Action item: An exact, line-by-line copy is needed, beginning at the line with "Videos (1409, 141)" and ending at the last line of the listing below.

Records provided:
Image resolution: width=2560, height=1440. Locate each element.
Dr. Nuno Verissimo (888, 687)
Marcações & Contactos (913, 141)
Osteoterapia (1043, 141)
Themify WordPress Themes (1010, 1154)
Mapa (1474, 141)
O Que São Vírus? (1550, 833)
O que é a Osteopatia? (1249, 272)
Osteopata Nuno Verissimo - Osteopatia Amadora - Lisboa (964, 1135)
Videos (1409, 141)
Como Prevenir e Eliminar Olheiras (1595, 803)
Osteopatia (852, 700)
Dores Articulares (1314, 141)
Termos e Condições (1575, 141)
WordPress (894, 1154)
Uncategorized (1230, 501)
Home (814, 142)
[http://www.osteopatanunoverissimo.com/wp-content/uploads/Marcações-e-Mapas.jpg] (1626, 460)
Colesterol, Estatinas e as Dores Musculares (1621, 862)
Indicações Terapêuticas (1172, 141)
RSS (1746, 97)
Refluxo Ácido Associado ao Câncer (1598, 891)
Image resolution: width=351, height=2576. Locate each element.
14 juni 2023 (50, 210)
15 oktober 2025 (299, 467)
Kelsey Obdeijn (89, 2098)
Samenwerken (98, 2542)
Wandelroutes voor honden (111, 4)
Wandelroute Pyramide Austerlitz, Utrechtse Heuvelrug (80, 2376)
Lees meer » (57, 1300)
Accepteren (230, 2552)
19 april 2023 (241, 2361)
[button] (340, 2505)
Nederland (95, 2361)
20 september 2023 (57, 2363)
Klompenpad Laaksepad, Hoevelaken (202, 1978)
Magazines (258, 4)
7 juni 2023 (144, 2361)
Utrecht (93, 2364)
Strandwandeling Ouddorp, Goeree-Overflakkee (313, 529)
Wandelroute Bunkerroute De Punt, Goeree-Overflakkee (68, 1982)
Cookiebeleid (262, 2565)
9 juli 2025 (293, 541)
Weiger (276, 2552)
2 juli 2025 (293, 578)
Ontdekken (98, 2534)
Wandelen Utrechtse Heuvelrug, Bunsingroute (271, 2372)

Exercise solution:
Videos (1409, 141)
Como Prevenir e Eliminar Olheiras (1595, 803)
Osteopatia (852, 700)
Dores Articulares (1314, 141)
Termos e Condições (1575, 141)
WordPress (894, 1154)
Uncategorized (1230, 501)
Home (814, 142)
[http://www.osteopatanunoverissimo.com/wp-content/uploads/Marcações-e-Mapas.jpg] (1626, 460)
Colesterol, Estatinas e as Dores Musculares (1621, 862)
Indicações Terapêuticas (1172, 141)
RSS (1746, 97)
Refluxo Ácido Associado ao Câncer (1598, 891)
Image resolution: width=351, height=2576. Locate each element.
14 juni 2023 (50, 210)
15 oktober 2025 (299, 467)
Kelsey Obdeijn (89, 2098)
Samenwerken (98, 2542)
Wandelroutes voor honden (111, 4)
Wandelroute Pyramide Austerlitz, Utrechtse Heuvelrug (80, 2376)
Lees meer » (57, 1300)
Accepteren (230, 2552)
19 april 2023 (241, 2361)
[button] (340, 2505)
Nederland (95, 2361)
20 september 2023 (57, 2363)
Klompenpad Laaksepad, Hoevelaken (202, 1978)
Magazines (258, 4)
7 juni 2023 (144, 2361)
Utrecht (93, 2364)
Strandwandeling Ouddorp, Goeree-Overflakkee (313, 529)
Wandelroute Bunkerroute De Punt, Goeree-Overflakkee (68, 1982)
Cookiebeleid (262, 2565)
9 juli 2025 (293, 541)
Weiger (276, 2552)
2 juli 2025 (293, 578)
Ontdekken (98, 2534)
Wandelen Utrechtse Heuvelrug, Bunsingroute (271, 2372)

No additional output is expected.